There’s another great post in HealthBlog which shows where the priorities really lay for at least one pharmacy. Hint: it’s not about patient safety, or customer service. Quoting the post:

[…] [T]he chain store where [another pharmacy blogger] works… puts anyone wanting a flu/vaccine shot AHEAD of all waiting Rxs.. […] WHY??? because … giving flu/vaccine are MORE PROFITABLE to the chain than filling the typical prescription(s).

In all honesty, this kind of thing should be illegal, and the pharmacy chains doing this should be hit with huge monetary penalties. This is the most despicable, horrendous, and egregious thing I have ever heard of in our healthcare system! It’s a shame that the blogger in question does not (and cannot, lest he risk his job) reveal which chain pharmacy this is with this insane policy.

When an otherwise good pharmacist like Eric Cropp loses his license and goes to jail after what is, in all honesty, one really bad day, and we have pharmacists willing to go along with ludicrous policies like this, it’s a wonder we don’t have more meltdowns in our healthcare system.

I fear the message we are sending to would-be pharmacists is this: Sure, become a pharmacist. Work 12 hour days with no rest breaks, let alone meal breaks, and take all the blame when one of your technicians screws up despite your best efforts to check his/her work. And if you’re really unlucky, you make a mistake (due to the work conditions setting you up for failure) and someone dies, you could actually go to prison and lose your license (like Eric Cropp did) while the technician that actually made the mistake walks free.

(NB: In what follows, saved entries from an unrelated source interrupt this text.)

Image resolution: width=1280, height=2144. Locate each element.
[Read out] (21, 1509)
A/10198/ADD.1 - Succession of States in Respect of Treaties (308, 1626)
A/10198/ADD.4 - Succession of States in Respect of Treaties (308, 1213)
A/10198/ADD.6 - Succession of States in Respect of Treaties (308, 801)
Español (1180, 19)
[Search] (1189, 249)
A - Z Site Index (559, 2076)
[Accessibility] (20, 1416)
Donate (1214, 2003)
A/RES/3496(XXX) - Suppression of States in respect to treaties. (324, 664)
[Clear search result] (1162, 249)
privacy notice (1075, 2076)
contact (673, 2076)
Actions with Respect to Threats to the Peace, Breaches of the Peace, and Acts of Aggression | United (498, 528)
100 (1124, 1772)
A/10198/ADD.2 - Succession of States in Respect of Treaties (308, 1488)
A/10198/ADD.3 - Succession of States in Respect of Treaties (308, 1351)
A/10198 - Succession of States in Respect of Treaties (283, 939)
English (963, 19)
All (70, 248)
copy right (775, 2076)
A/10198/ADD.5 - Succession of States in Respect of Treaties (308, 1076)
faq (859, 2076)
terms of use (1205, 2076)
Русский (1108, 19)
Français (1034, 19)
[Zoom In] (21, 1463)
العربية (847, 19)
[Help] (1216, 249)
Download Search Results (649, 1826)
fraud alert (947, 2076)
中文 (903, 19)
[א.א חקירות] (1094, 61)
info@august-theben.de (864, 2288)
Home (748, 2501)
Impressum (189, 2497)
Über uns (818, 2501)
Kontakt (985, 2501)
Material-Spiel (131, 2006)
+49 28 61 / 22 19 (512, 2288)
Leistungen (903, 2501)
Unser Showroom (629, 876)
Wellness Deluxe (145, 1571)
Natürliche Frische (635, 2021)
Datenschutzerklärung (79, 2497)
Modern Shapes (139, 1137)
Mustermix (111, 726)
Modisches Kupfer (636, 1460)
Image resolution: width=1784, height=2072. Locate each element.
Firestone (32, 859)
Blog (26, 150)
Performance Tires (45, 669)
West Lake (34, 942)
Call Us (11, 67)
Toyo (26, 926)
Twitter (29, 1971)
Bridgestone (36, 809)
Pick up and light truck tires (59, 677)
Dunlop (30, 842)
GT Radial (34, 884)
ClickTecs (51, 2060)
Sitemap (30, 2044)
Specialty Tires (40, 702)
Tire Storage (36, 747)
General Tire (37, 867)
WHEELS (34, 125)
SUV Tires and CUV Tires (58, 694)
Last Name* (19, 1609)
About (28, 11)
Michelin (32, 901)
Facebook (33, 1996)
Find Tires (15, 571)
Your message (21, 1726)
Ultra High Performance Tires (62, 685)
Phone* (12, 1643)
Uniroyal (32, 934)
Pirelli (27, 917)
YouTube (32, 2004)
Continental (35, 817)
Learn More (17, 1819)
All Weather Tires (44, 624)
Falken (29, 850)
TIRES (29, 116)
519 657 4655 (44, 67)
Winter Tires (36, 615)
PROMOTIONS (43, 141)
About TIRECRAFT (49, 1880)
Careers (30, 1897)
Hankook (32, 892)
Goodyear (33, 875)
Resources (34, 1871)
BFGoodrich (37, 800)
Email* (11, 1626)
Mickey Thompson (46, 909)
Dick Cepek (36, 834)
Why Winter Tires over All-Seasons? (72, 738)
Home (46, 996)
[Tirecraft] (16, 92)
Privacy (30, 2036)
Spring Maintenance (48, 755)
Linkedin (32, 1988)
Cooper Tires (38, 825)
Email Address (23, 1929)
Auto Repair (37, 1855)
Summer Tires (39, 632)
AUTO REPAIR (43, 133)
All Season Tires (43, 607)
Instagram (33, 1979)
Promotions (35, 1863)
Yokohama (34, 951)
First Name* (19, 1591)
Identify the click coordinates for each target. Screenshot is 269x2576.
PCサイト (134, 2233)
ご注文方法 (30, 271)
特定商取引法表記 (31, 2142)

(There’s another way to look at this, too. How many other pharmacists around the US have made a mistake resulting in someone’s death in the past 20 years? I would be willing to bet most of them didn’t go to jail for their mistakes. So, if we assume for the moment that Eric Cropp’s imprisonment was just, that means that untold numbers of pharmacists out there got away with it.)

In light of this, who will want to become a pharmacist today? What happened to Eric Cropp is just the beginning of setting us up for a serious shortage of pharmacists within the next 10 years, if not sooner. We can’t wait 10 years to realize we have this kind of a problem. The time to start is now.